Henson, artistic director of Pioneer Playhouse, leads Voices Inside — an outreach program teaching writing and performance skills to incarcerated men at Northpoint Training Center. “I Come From” focuses on six prisoners whose work, Henson says, as artists declares a wish to grow as human beings and to embrace an architecture of change.
“Their poems and plays reflect hard lives lived, tough environments negotiated, past mistakes made,” he says. Plays written by the inmates have gone as far as New York, featured in readings by well-known actors as a part of an annual program.
“In this particular documentary, we look at it on a deeper level — every life matters. Through creativity, we can ask deeper questions: Who am I? What have I done with my life? It’s almost therapeutic to watch,” he says. “It allows the incarcerated writers to examine their lives in a larger context, to be able to step outside their lives. Even those who have made mistakes, those who come from very challenged backgrounds, through creativity they can give their lives new meaning.”

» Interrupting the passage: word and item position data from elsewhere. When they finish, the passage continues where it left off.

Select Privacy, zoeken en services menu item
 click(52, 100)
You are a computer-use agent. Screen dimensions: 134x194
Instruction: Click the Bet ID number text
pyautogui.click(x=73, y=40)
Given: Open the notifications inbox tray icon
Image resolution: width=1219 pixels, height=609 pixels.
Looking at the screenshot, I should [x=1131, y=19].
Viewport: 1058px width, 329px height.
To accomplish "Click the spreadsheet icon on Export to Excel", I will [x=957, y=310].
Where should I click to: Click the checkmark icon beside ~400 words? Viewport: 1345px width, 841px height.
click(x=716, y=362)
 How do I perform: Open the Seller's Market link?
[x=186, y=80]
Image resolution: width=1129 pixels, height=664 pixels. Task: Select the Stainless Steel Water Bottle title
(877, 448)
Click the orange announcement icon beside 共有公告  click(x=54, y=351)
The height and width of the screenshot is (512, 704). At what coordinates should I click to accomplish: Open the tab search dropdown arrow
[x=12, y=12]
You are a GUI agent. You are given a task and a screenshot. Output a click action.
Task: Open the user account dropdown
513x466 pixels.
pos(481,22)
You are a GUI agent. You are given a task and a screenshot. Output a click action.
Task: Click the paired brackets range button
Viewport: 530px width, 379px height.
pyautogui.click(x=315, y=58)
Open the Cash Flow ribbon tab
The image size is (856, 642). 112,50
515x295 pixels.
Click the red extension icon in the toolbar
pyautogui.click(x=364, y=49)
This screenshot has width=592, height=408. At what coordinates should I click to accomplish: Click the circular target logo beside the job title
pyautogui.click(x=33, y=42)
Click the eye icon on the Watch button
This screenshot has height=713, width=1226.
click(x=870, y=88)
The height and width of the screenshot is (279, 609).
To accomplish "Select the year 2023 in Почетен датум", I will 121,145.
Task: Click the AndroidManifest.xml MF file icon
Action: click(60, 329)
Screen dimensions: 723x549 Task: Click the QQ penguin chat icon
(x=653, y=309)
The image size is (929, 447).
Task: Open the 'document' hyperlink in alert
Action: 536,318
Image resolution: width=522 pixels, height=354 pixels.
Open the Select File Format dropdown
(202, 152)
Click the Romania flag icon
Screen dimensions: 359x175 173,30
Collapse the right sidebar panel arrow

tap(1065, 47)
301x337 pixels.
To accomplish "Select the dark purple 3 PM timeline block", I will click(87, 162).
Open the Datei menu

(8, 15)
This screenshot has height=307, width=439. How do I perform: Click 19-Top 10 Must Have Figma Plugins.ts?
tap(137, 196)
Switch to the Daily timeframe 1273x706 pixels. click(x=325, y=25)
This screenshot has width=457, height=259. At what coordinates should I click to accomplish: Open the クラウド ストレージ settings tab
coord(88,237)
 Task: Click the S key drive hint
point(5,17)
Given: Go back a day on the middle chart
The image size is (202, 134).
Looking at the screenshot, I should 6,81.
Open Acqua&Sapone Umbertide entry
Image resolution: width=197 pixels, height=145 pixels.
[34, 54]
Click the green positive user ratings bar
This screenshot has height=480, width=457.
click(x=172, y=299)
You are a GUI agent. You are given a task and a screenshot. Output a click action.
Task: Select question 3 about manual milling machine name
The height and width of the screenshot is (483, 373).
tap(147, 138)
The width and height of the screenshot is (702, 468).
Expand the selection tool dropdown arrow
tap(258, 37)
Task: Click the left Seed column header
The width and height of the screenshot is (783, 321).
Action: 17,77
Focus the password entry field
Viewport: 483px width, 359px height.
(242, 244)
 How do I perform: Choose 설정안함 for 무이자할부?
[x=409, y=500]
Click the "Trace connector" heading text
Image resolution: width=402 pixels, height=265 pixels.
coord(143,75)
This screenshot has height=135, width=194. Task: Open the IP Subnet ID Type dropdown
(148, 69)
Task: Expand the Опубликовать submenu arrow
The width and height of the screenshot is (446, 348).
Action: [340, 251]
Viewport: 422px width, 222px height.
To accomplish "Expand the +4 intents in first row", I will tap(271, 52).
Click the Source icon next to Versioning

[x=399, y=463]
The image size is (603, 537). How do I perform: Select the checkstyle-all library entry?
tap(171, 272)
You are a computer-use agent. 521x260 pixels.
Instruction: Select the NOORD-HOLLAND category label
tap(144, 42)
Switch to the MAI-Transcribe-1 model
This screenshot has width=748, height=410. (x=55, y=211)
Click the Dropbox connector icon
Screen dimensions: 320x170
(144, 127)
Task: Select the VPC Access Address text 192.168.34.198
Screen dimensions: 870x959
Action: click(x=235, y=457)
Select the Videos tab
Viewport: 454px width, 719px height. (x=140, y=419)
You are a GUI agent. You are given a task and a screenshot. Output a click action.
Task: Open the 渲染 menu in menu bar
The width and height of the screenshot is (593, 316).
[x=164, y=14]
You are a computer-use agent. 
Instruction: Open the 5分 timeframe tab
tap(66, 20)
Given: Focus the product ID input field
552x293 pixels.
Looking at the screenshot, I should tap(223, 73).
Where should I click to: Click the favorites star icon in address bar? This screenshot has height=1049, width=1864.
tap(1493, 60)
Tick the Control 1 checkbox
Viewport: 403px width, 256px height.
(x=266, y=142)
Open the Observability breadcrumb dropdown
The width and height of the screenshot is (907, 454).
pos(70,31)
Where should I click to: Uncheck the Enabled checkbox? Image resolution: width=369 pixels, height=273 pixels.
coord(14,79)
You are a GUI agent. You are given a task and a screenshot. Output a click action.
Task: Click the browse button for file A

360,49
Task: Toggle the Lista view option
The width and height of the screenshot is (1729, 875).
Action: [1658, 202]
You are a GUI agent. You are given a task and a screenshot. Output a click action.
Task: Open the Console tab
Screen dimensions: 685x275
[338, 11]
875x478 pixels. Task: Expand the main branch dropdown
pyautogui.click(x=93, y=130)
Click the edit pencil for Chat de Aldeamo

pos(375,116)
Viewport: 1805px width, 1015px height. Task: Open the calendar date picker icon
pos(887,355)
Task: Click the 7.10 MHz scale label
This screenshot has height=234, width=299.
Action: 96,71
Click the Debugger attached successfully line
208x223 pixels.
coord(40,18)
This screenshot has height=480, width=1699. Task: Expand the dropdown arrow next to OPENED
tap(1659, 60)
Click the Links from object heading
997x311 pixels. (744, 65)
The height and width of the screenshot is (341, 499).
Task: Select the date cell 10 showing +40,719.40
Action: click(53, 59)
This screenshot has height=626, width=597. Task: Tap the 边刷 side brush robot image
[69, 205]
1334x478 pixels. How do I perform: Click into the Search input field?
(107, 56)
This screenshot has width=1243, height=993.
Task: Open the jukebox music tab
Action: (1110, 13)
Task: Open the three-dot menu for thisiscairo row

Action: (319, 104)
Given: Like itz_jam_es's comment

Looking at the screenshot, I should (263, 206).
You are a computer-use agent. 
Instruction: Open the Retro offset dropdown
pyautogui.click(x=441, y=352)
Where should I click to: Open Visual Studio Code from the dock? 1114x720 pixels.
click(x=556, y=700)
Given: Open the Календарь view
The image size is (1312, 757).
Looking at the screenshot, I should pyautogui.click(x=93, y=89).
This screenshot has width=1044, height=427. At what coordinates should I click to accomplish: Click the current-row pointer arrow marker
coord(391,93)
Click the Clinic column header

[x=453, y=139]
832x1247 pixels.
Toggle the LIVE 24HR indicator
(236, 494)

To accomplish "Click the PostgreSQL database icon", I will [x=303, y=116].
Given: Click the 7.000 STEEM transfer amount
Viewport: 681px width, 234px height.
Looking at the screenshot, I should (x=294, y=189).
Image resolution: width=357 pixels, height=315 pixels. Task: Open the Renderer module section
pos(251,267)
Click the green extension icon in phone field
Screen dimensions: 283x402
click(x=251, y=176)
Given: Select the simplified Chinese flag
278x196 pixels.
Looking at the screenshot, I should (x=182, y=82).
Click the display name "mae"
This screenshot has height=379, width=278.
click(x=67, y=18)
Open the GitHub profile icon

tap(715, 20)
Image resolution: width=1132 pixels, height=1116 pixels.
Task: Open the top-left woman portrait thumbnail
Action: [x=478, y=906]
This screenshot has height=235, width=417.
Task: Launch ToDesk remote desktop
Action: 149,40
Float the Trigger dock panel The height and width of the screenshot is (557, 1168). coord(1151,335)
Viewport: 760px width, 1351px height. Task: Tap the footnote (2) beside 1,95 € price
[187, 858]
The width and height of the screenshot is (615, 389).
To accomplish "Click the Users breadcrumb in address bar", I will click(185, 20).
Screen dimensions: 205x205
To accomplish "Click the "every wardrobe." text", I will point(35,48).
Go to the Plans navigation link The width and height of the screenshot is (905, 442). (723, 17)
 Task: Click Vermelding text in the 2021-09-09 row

The screening is free and will include a Q&A with Henson following the film. “I Come From” has won several awards, including the Audience Award at the UPIKE Film and Media Arts Festival. It features music by Lexington native Ben Sollee.
“Definitely not the first screening, we’ve had a few at a film festival in California … probably about five or six festivals in total. But this is the Central Kentucky premiere.” He feels the film shows an emotional story — and reactions to it have been very positive.
“Audiences really feel for the story of these incarcerated writers,” Henson says, adding it’s very real. “It reflects a mixture of hope and despair.”
Henson says the men the movie focuses on haven’t been able to view it yet, but he’s hoping they will be able to when it appears later on KET. It will also be a featured piece in the Southern Circuit Tour of Independent Filmmakers in March.
Henson says Northpoint and the Department of Corrections have been very helpful with the Voices Inside program, and he greatly appreciates the fact he has been allowed to do it.
“I think it’s a win-win for everyone. More than I give is what I get from working with them. I feel like we’re a missionary of arts. I feel that when people express themselves, particularly people who didn’t grow up with creativity for values, it’s a beautiful thing.”